The addition of the C-HR Hybrid will be the biggest change for the upgraded small SUV that also gets new headlights and tail lights and Apple CarPlay and Android Auto connectivity on a new 8.0-inch touchscreen.
However, the C-HR Hybrid is unlikely to be the same sales sensation as the RAV4, which has waiting lists stretching months.
That’s because only one C-HR Hybrid model will be offered — and that sole model will be based on the most expensive Koba variant, which currently sells from $33,290 plus on-road costs.
While C-HRs in some overseas markets will get a 2.0-litre hybrid, Australian cars get a less powerful 1.8-litre hybrid system, the same drivetrain used in the Corolla Hybrid and Prius.
While the RAV4 Hybrid is offered in both two- and four-wheel drive configurations, the C-HR will be limited to a front-drive only model; all-wheel drive versions will continue to be powered by the 1.2-litre four-cylinder turbo.
While pricing is yet to be confirmed for the updated C-HRs — including the Hybrid — it could end up being more expensive than the RAV4 Hybrid, assuming Toyota adds the same circa-$2500 premium for petrol-electric power.
Toyota also looks likely to drop the C-HR’s manual gearbox option, instead focusing on automatics.
Toyota justifies the premium-only strategy for the C-HR Hybrid by saying almost half of all C-HR sales are for the better specified Koba in two-wheel drive configuration.
The C-HR Hybrid will be more fuel efficient than the RAV4, with claimed consumption of 4.3 litres per 100km versus 4.7L/100km.

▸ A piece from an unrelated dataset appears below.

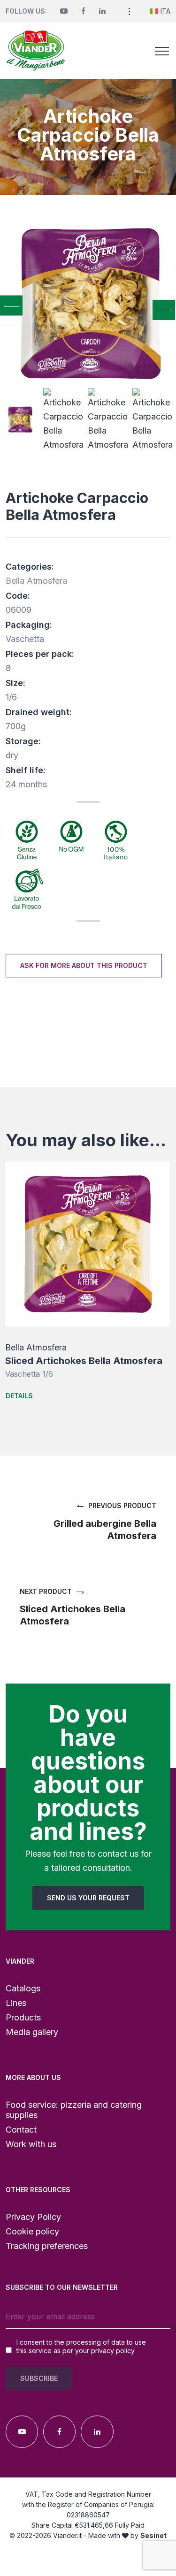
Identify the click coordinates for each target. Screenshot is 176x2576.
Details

The RAV4 Hybrid is about 31 per cent more efficient than the front-wheel drive model, while the C-HR is 33 per cent more frugal than its non-hybrid alternative.
The C-HR Hybrid is calibrated to run on regular unleaded, whereas all other C-HRs require premium unleaded.
Toyota says the new model is a response to growing customer demand for alternative engine technology.
“Our customers are demanding an alternative powertrain that delivers strong performance, refinement and low fuel consumption, and hybrid answers that need,” said Sean Hanley, Toyota Australia vice president of sales and marketing.